The Lyme Bay Trials were conducted in the south Dorset area between 1963 -75. They took place under the control of the Microbiological Research Establishment (MRE) from Porton Down, Wiltshire. Numbering scores of individual trials, where both live and dead bacteria were sprayed from ships and aircraft off the coast and from the air onto large sections of the surrounding countryside. Monitored by mobile detection sites at over 60 designated sites. Four types of bacteria were used: E. Coli, Bacillus globigii, Bacterium aerogenes and Serratia marcescens, including the chemical Zinc Cadmium Sulphate. In latter years clusters of health abnormalities downwind from the test sites have been reported. In a 2005 report, The Defence Evaluation Research Agency said in recent years, “that they cannot rule out conducting larger scale trials in the future to try to ensure the protection of the UK from attacks by people of states using chemical and biological weapons”.

The Library Project will host an extended presentation of this particular chapter of Dara McGrath’s Project Cleansweep. Dara is the recipient of the Roscommon Arts Centre Photography Award 2017, juried by Martin Parr.

Project Cleansweep
Project Cleansweep, a 7 year-long photographic survey and investigation into the legacy and landscape of the chemical and biological weapons program in the UK over the last century. Documenting over 80+ sites and focusing on 4 that were key sites/events. The project looks at the actual sites that were used in the storage, manufacture, testing and disposal of these chemical and biological weapons. Through using the primary medium of photography and with the addition of interviews, video, found and acquired objects, de-classified documents and images etc.

Dara reveals what happened at these sites and what has become of them today.
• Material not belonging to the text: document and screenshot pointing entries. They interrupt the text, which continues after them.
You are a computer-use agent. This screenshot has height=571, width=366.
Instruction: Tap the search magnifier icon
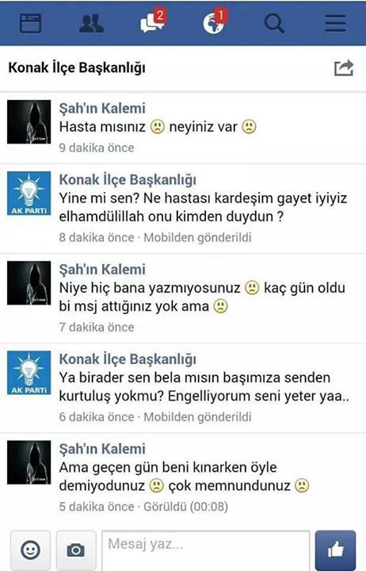[x=274, y=24]
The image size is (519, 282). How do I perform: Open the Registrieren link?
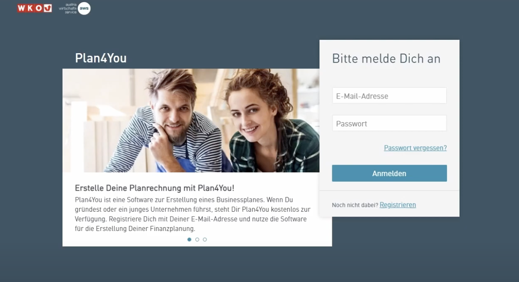click(x=398, y=205)
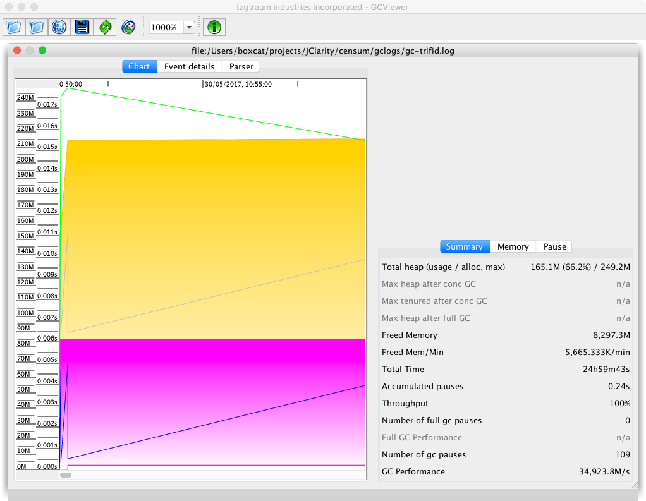Toggle the Watch auto-refresh icon
646x501 pixels.
pyautogui.click(x=128, y=27)
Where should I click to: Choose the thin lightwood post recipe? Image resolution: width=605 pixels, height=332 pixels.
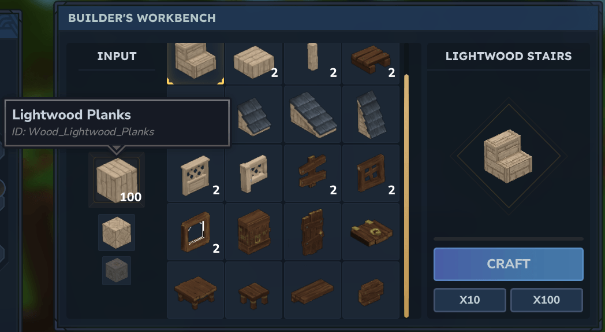pyautogui.click(x=312, y=64)
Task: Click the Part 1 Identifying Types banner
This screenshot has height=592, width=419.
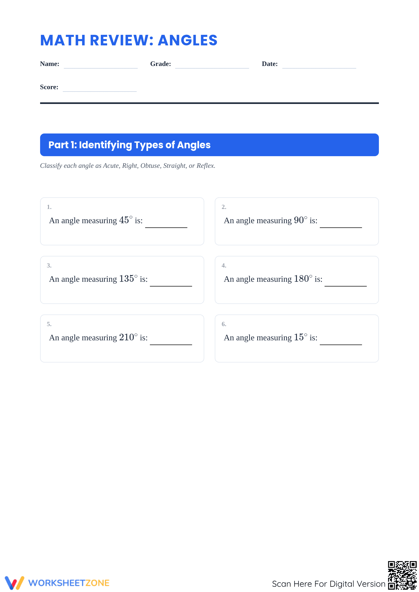Action: pyautogui.click(x=210, y=145)
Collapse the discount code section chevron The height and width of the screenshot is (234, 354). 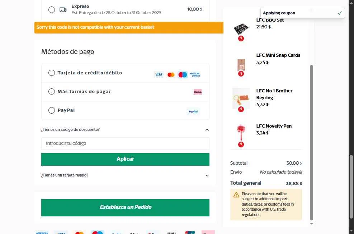207,130
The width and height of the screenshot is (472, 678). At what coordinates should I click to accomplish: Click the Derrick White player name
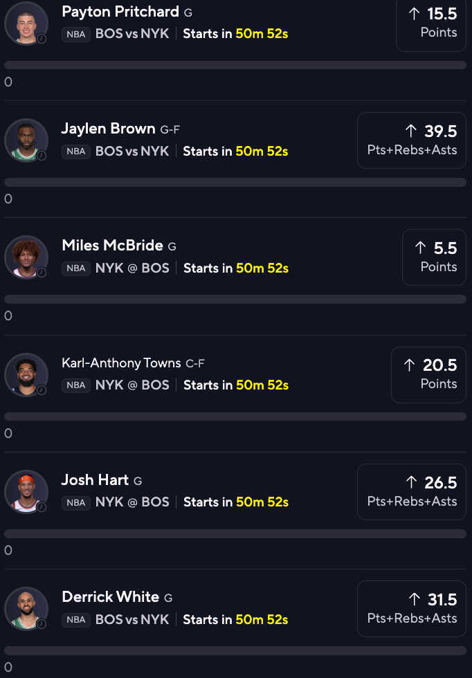pyautogui.click(x=111, y=596)
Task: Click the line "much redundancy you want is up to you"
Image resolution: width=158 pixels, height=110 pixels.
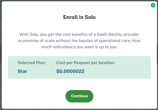Action: [x=79, y=47]
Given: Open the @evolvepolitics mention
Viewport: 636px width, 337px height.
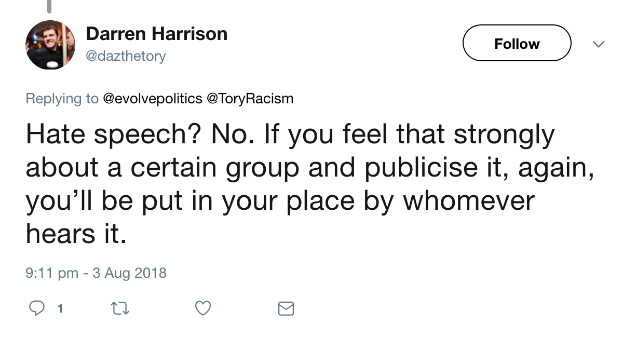Looking at the screenshot, I should (153, 99).
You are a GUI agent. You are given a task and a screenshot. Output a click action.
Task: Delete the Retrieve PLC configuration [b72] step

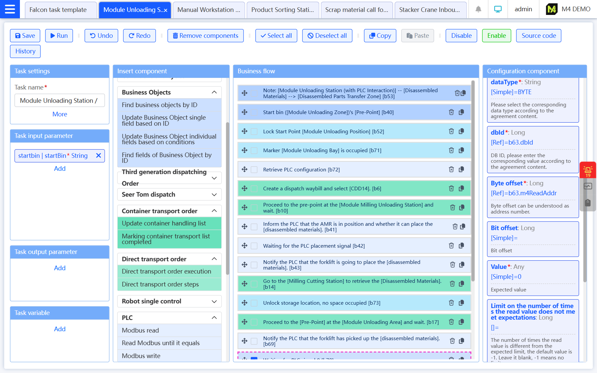pos(451,169)
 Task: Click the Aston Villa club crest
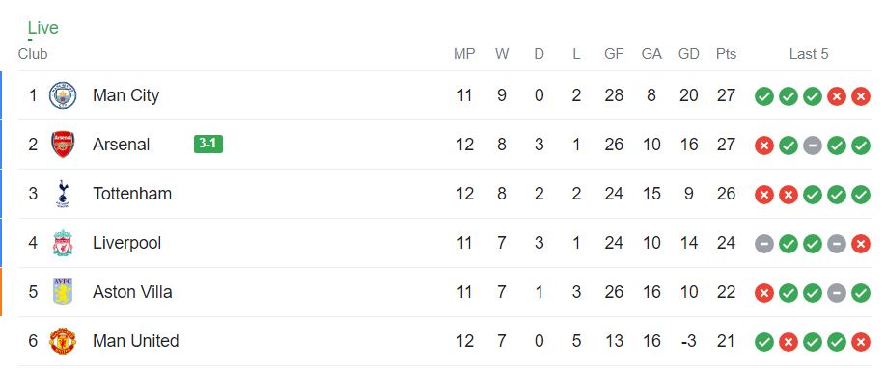[x=63, y=292]
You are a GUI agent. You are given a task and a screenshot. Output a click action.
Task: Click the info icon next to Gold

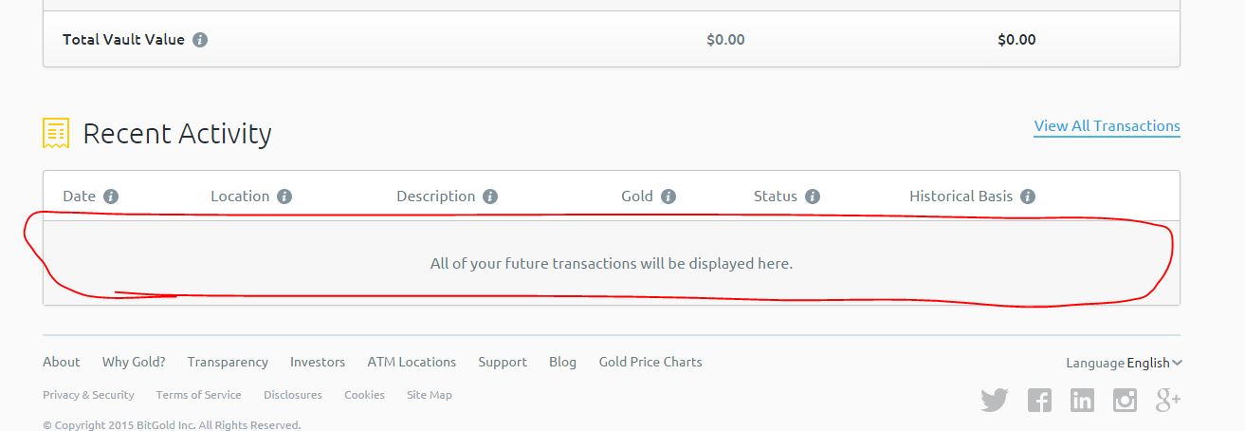668,197
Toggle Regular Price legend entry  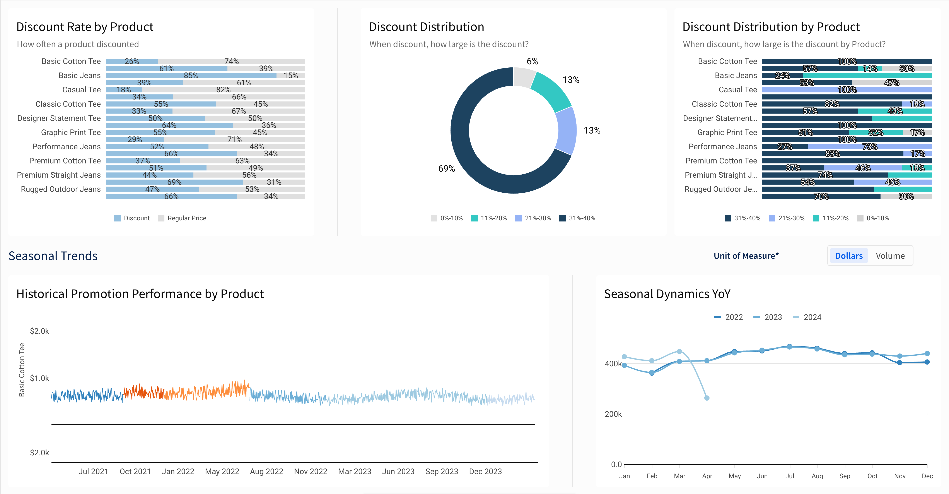pos(186,218)
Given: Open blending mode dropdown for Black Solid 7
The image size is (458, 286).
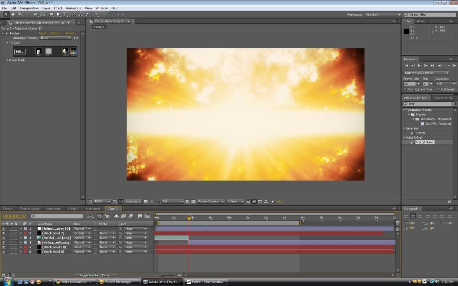Looking at the screenshot, I should pos(82,233).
The images take us on a journey through the country lanes of Dorset and Devon, the Peak District, the woodlands of Yorkshire and out across the open rolling countryside of the Salisbury Plain, all the way from the coastlines of East Anglia, the West Counties and Wales to the remote Scottish Highlands and the Irish Sea. When over 4,000 sq km of the landmass was appropriated for military use in the 20th century. Marking the influence of military activities upon British landscapes and provoking deeper consideration of their lasting social and environmental impacts. The pastoral myths of the bucolic British landscape — of simple nature, a golden past — are disrupted by material realities embedded in the landscape itself. As we contemplate these images, our perspectives shift, and yet a different kind of beauty persists.